その6 若鷹の爪

智司少年は終戦の前年、桐生市立東小学校に入学した。

あれだけのマフラーをデザインする人である。そして、繁栄を極めた桐生で和の美に取り囲まれて育ち、繊細な美感を育ててきた子どもでもある。才能の一端は幼い頃から迸り出て、

「これが子どもの絵か、と担任の教師を驚かす絵を次々と描く子どもだったに違いない」

と先回りして考える人がほとんどだろう。筆者も長い間、そう思っていた。

ところが。

「私、小学生の頃から絵がからきしダメでしてね。ほら、夏休みになると絵の宿題が出るじゃないですか。
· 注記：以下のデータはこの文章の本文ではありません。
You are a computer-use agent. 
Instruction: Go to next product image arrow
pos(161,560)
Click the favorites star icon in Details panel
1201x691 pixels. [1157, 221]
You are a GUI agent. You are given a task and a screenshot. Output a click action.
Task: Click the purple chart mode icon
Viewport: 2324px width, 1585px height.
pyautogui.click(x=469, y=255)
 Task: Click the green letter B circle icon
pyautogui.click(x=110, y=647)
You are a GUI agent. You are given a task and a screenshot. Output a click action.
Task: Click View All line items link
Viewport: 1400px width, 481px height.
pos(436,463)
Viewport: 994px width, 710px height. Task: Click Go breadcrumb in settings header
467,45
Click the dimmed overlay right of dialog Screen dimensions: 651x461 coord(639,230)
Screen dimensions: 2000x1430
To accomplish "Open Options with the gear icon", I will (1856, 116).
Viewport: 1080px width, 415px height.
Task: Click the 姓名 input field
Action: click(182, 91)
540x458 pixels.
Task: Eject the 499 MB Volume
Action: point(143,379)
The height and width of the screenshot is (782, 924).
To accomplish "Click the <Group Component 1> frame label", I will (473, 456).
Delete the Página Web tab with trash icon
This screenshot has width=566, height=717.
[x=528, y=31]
絵を描くのは下手で、だから嫌いで放っておくんです。すると、いつの間にか父が描いてくれている。それを提出すると、そりゃあ小学生の絵に大人の絵が混じっているわけですから、『いい絵だ』と展示されるわけです。それが恥ずかしくて。いまさら、『これは僕の絵ではありません』というわけにもいきませんしね。それもあって、夏休みが終わるのが大嫌いでした」

松井智司君の絵が、優れた絵として毎年教室を飾っていたのは私たちの予想の通りである。だが、違ったのは、実は本人が描いた絵ではなかったことだ。

能ある鷹は爪を隠す。だが、この頃の智司少年には隠すべき爪はまだなかった。爪がないから、見かねた親鷹が爪を貸していたわけだ。

だがいま、智司社長は鋭い爪を持つ鷹であることを私たちは知っている。遅れて生えてきたからより鋭い爪になったのかも知れない。あるいは、本人も気がつかないうちに、身体の奥深くで他に優れた爪を作る作業がゆっくりと進んでいたから外に出るのが遅れたのか。いずれにしても、いわゆる大器晩成形なのだろう。

その爪が表に現れるのはずっと先のことである。私たちは辛抱強く待たねばならない。

絵が嫌いな智司少年が好きだったのは音楽である。歌うのが得意で、

「はい、先生に指名されて教室の前に出て歌うのは、いつも私でした。それに、自分の耳で聞いて、私よりいい声だなあ、と思ったのは同学年に1人しかいませんでした」

それほどだから、歌の才能はあった。そして、才能の持ち主は褒められることでさらに才能を磨こうとする。

2年生に進級した智司少年は、学校の合唱団に入ったのである。そして放課後の練習には欠かさず参加した。

勉強は大嫌いで、だからしなかった。当然、成績は

「中の中ぐらい」

を続け、そのまま桐生市立東中学に進んだ。相変わらず、合唱クラブで喉を鍛えた。
そんな智司少年に、ほんの少しだけ変化が生まれる。

「何故か、美術の授業が好きになりまして」

いや、爪が生え始めたのではない。好きになったのは美術史である。教科書で見た「アルタミラの洞窟壁画」に、何故か強く惹かれたのだ。

「この躍動感を2万年前の人が描いたと知って,大きなショックを受けたんです」

次にギリシア建築に惹かれた。エンタシスの柱の優美さである。エジプトの絵画に惹きつけられた。ギリシャ彫刻の造形力、力強さに心を奪われた。
美術が好きだった父が集めた画集や美術雑誌を開き始めたのはこの頃のことだ。

そして、ノートを作り始めた。雑誌や新聞から、これぞと思った記事、写真を切り抜き、ファイルする。空いた場所に、授業で習ったことや思い浮かんだ文章を書き加えた。そのノートはいまでも大事にとってある。

「それまで、織物をはじめ日本の美にはゲップが出るほど触れていましたが、西洋の美は全く知らなかったんです。きっとそれでショックを受けたんですね」

だが、相変わらず絵を描くのは苦手だった。美術史との付き合いはあくまで片手間で、智司少年の情熱は相変わらず合唱に注ぎ込まれていた。

写真:小学校の修学旅行。後列右から6人目が松井智司社長。